** Excerpted text **
• • • •
Wednesday, 9 December 2009

The Earth remains our mother

These were my thoughts on radio Wales this afternoon.

My two year old daughter has reached another milestone in her life. She's sorted out the walking and kind of got to grips with talking, so we reckon that she's ready for the next big challenge:
it's time for potty training.

But if that's a daunting prospect for my household it's nothing to what the Davies family from North Wales have had to cope with on the BBC One programme, Changing Lives.

For those who may have missed it this family of four are part of the Green Wales project, an initiative that's tested the nation to see how environmentally sustainable our lifestyles are. I now that Roy (Noble) and other presenters at the BBC have been doing their bit for this, but as world leaders gather in Copenhagen to discuss the changes in our global climate, it's been the eco-skeptical Davies folk that I have warmed to, swapping their energy guzzling home to live amongst a green community in Powys. There they're learning to generate their own energy, recycle everything and live off the land. Recycling everything has included the challenge of re-using the very stuff my daughter is leaving in her potty.

Meredith and I once spent a week living with twenty other people on a similar project in Scotland. The toilets there were composted too ... the food was mostly home grown and the power sources mainly were sustainable. After seven days there was just one bag of rubbish to remove. On the wall there hung an ancient Celtic prayer reminding us that the whole earth proclaims God's glory ... that there's nothing in the sea, the air, the land that doesn't' contain and reveal God's goodness.

That is not reducing God to nothing more than nature, but it is acknowledging that traces of the Creator can be found in every part of the Creation. It's recognising as St Paul once said, that all things hold together in Christ. And that must means that every thing we see and touch is connected to God, each part deserves our respect, our care and our devotion.
• • • •
** Assignment **
Reproduce the passage of the reflection on the Earth from "That is not" to "and our devotion.", word for word. The entries that follow are separate material and bear no relation to the reflection on the Earth above.
• • • •
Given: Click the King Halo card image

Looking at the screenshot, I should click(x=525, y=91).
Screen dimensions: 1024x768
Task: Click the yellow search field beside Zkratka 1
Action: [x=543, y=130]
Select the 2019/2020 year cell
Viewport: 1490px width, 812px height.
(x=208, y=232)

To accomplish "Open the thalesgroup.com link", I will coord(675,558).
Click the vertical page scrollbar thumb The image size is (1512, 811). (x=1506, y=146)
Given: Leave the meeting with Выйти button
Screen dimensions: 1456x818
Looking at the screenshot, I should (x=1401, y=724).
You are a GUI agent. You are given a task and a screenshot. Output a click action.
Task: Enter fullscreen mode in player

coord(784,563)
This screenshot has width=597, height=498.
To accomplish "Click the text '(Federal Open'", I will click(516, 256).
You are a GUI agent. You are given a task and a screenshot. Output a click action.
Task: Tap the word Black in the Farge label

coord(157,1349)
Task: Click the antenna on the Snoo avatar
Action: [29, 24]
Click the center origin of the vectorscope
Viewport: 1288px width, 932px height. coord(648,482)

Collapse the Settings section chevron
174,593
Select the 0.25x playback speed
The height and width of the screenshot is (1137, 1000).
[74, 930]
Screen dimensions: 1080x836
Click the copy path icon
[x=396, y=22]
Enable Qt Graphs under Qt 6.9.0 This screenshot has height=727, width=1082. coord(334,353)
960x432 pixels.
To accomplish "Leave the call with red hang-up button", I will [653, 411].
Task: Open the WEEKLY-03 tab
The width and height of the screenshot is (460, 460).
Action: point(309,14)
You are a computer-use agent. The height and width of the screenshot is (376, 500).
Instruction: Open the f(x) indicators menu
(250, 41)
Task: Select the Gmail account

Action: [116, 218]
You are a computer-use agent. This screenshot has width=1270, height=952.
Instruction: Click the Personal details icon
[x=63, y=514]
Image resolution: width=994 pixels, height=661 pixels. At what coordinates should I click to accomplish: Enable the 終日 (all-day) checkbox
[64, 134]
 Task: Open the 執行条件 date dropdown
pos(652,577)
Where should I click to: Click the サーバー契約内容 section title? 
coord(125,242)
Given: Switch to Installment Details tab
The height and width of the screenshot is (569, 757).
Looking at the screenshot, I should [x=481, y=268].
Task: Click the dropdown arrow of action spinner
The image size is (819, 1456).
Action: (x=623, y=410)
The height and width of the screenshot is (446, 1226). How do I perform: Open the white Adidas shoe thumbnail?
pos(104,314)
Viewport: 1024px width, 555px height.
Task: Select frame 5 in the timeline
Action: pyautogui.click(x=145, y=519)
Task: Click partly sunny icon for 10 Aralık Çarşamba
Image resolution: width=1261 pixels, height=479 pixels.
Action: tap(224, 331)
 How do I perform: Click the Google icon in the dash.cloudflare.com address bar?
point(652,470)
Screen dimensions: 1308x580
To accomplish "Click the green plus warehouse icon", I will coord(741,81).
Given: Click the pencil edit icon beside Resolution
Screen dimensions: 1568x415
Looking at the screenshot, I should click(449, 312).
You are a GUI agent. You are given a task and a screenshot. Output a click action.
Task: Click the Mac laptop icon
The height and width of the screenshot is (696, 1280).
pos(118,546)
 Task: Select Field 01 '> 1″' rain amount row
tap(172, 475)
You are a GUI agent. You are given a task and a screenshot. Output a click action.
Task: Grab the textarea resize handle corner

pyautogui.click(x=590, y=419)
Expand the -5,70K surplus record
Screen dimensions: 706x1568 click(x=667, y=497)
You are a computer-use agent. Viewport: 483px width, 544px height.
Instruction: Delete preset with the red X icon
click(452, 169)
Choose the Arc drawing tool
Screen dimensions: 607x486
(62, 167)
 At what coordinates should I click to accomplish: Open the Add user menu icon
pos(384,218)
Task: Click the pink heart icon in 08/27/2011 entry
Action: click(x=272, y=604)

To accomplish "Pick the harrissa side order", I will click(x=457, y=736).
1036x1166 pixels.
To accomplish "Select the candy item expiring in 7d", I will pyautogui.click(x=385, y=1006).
• • • •
** Answer space **
That is not reducing God to nothing more than nature, but it is acknowledging that traces of the Creator can be found in every part of the Creation. It's recognising as St Paul once said, that all things hold together in Christ. And that must means that every thing we see and touch is connected to God, each part deserves our respect, our care and our devotion.